» Materials provided:
----------------------------------------

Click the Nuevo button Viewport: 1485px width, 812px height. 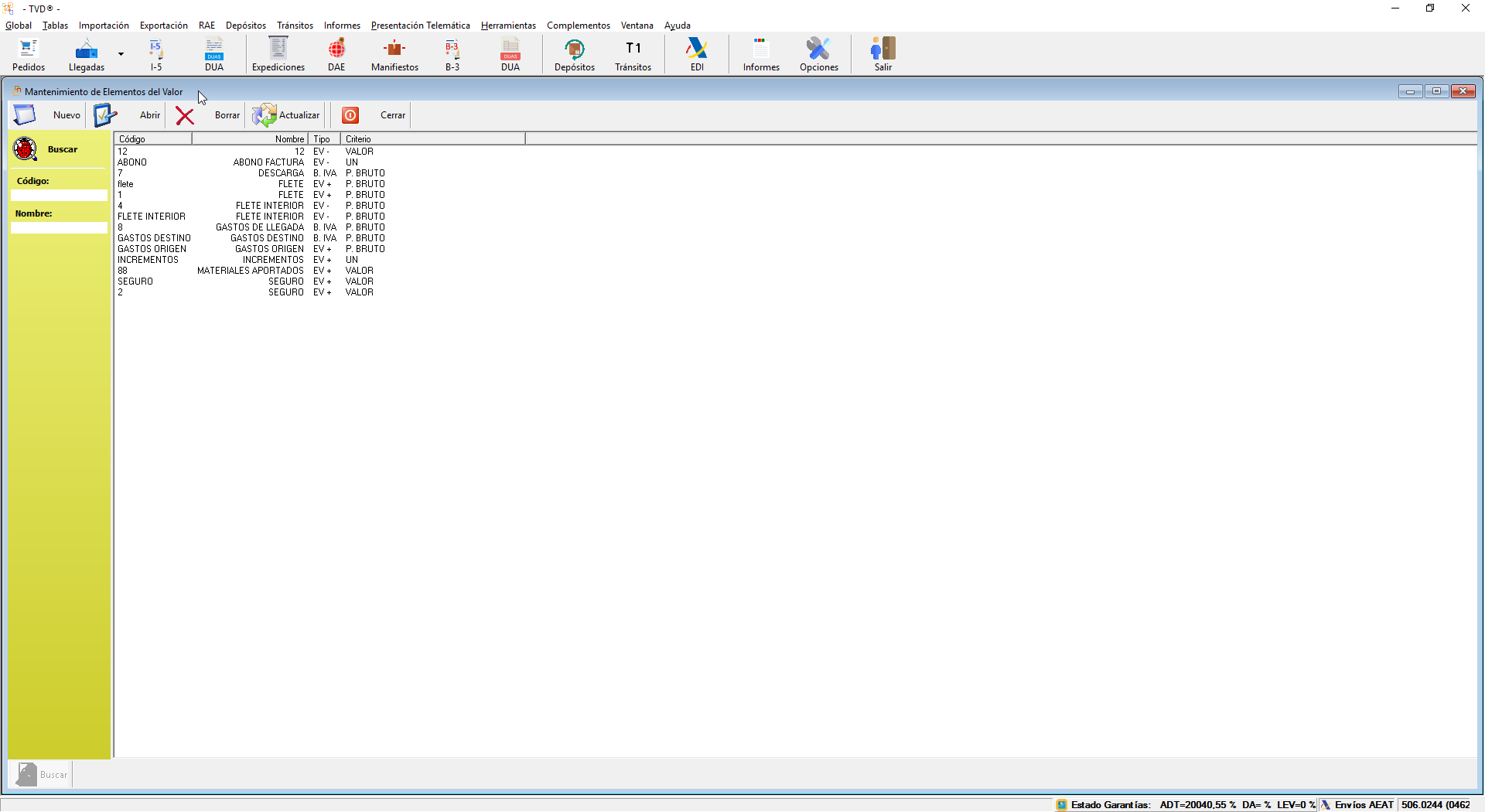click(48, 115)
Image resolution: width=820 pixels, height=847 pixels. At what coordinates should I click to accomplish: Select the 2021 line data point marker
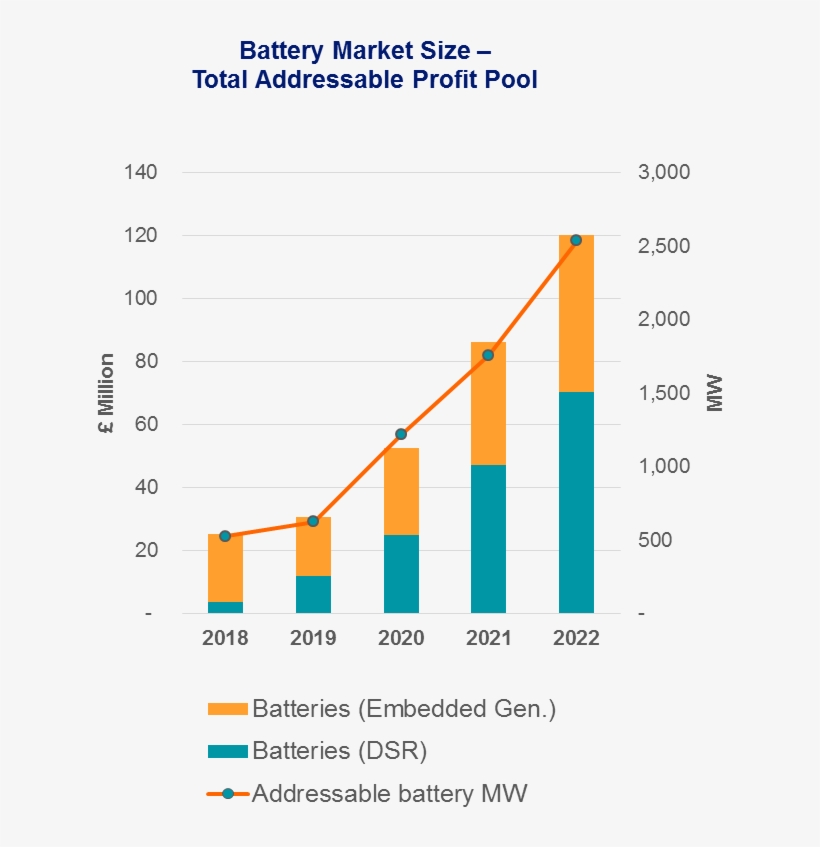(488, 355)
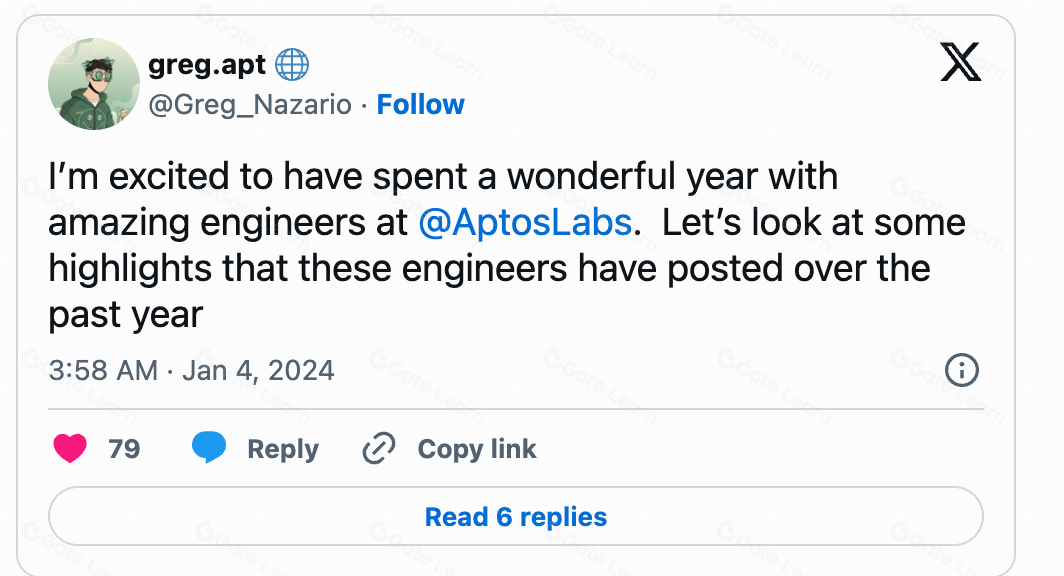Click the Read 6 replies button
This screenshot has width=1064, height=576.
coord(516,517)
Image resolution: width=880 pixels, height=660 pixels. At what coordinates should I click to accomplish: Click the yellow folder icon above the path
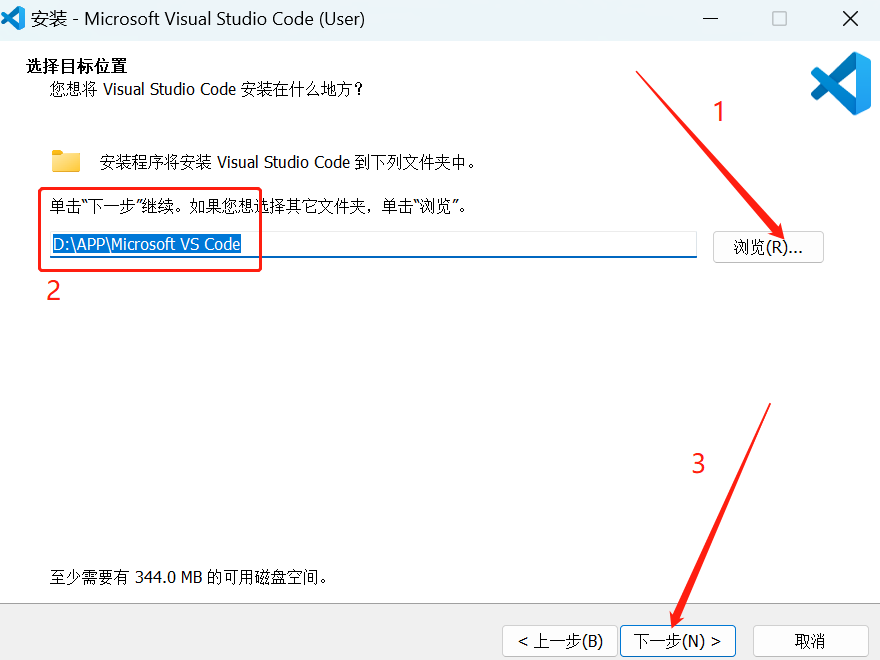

----------------------------------------

» The problem:
Once you find the line with "Image resolution: width=820", restate it and every later line of the data word for word, excluding the pictures.

» Solution to this problem:
Image resolution: width=820 pixels, height=847 pixels. At what coordinates should I click to accomplish: Select the 2021 line data point marker
(488, 355)
Click the Read 6 replies button
This screenshot has width=1064, height=576.
coord(516,517)
Image resolution: width=880 pixels, height=660 pixels. At what coordinates should I click to accomplish: Click the yellow folder icon above the path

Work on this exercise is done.